■ What needs to be done ■
The printed result should hold only the lines from the opening of the data through the line bearing "You are a computer-use", exactly as given and without pictures.

______

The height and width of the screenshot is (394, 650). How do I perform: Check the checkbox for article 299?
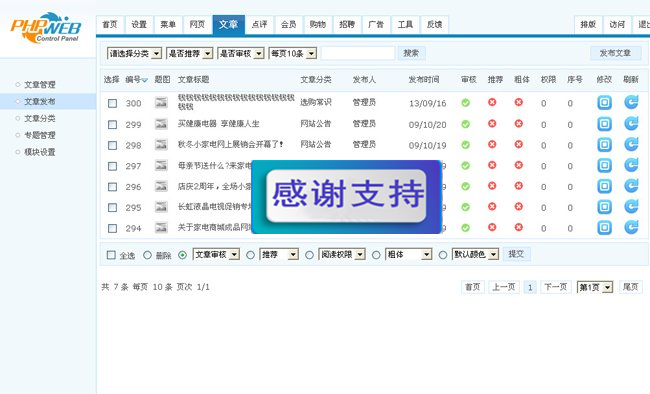coord(112,124)
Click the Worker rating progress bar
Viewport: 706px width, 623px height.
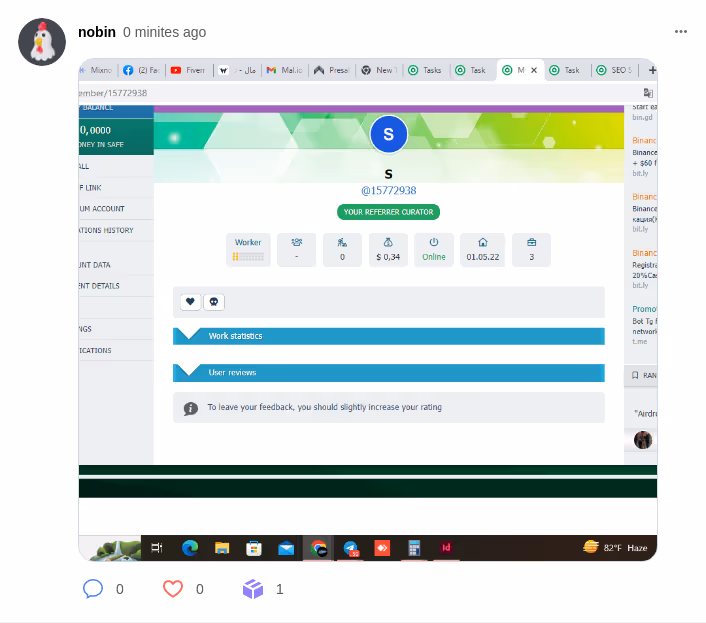248,257
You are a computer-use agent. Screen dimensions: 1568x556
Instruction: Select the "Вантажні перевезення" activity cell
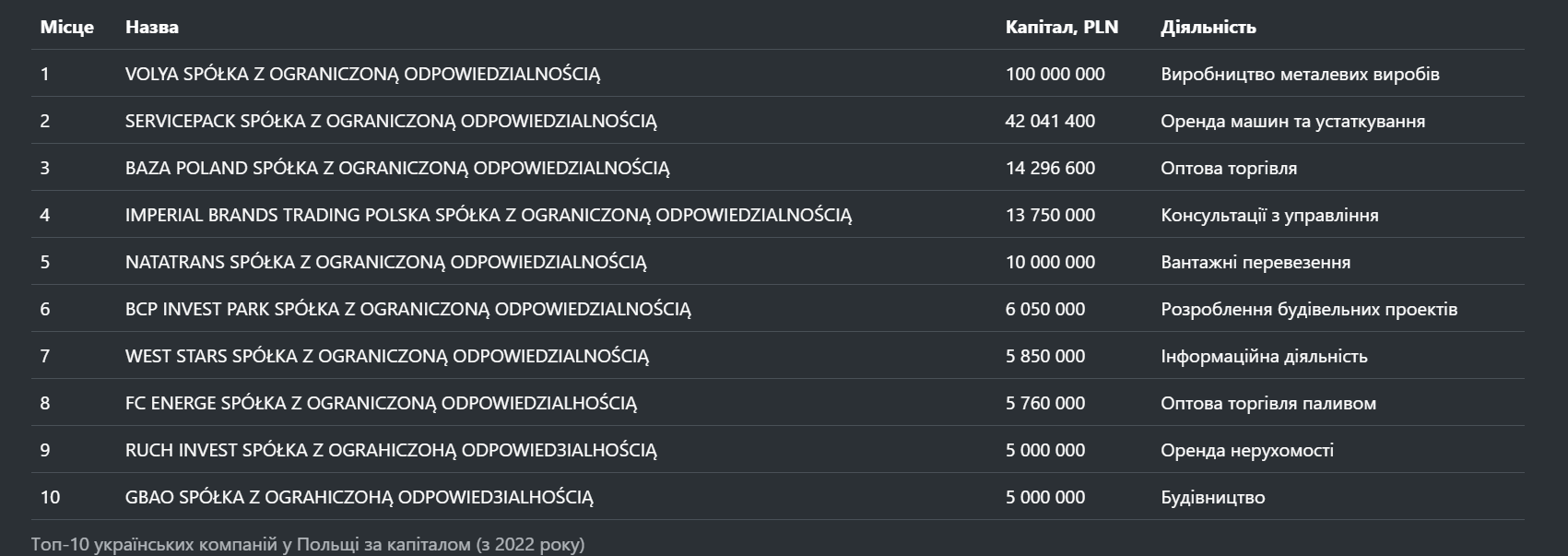tap(1255, 263)

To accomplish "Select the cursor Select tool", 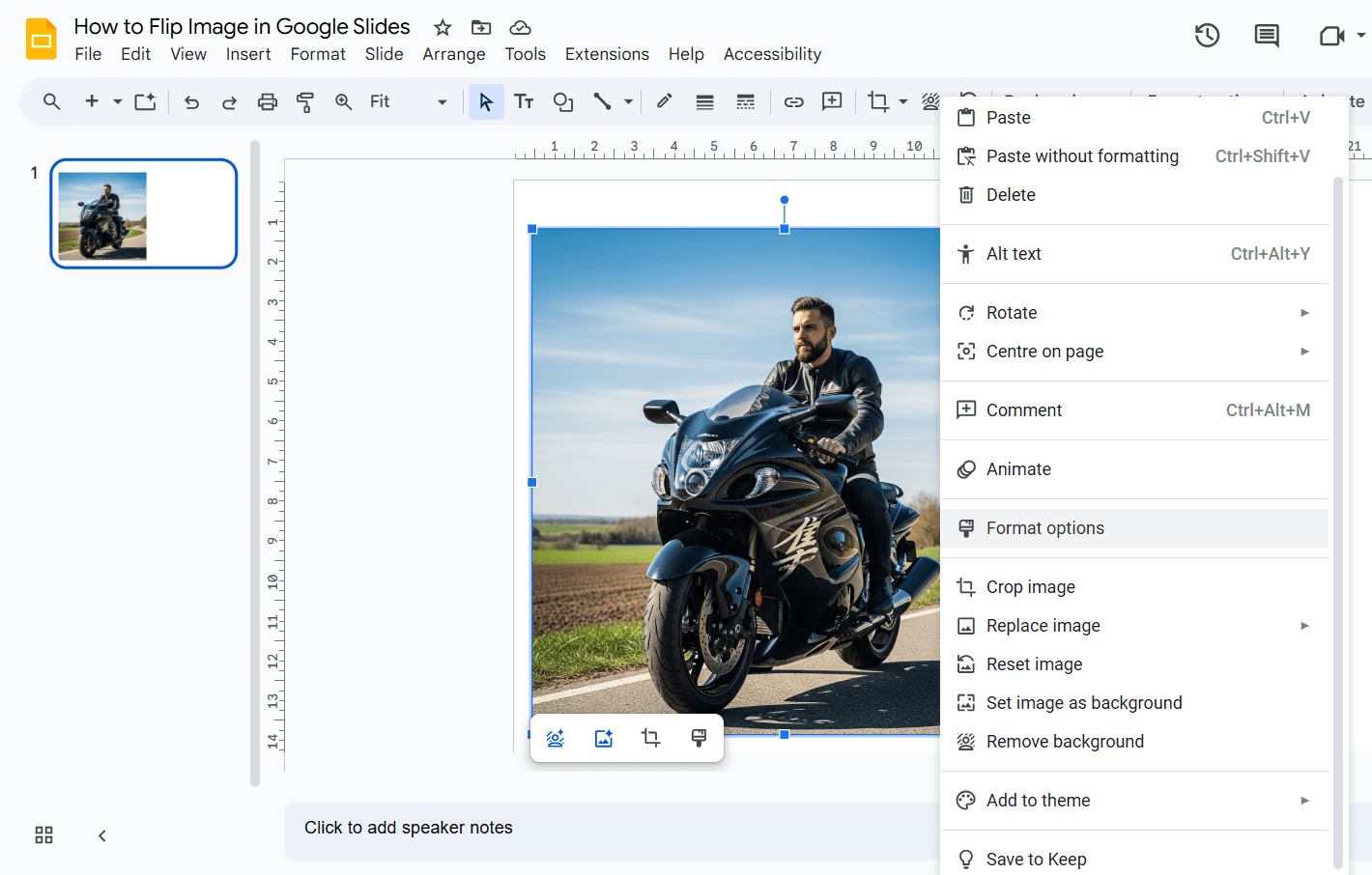I will click(x=486, y=101).

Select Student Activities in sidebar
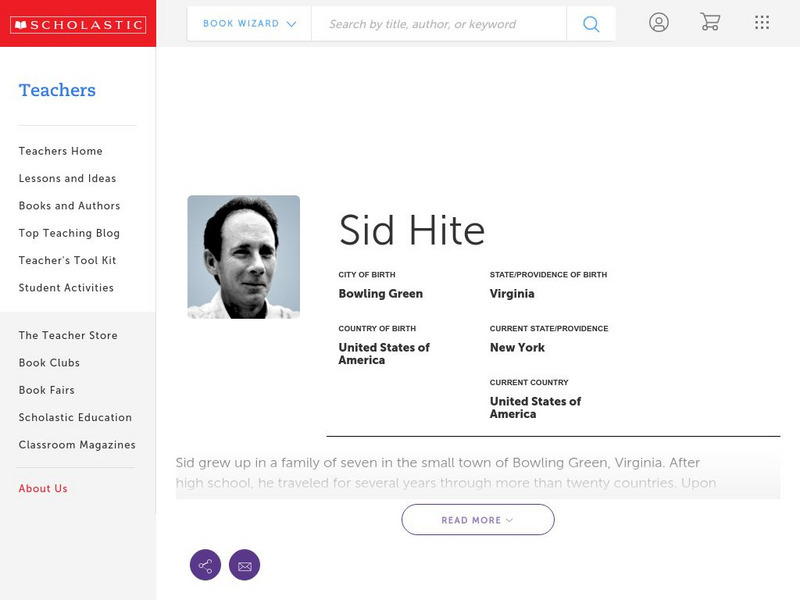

______

■ Task result ■
The height and width of the screenshot is (394, 650). How do I perform: Check the checkbox for article 299?
coord(112,124)
Click the Worker rating progress bar
Viewport: 706px width, 623px height.
248,257
You are a computer-use agent. Screen dimensions: 1568x556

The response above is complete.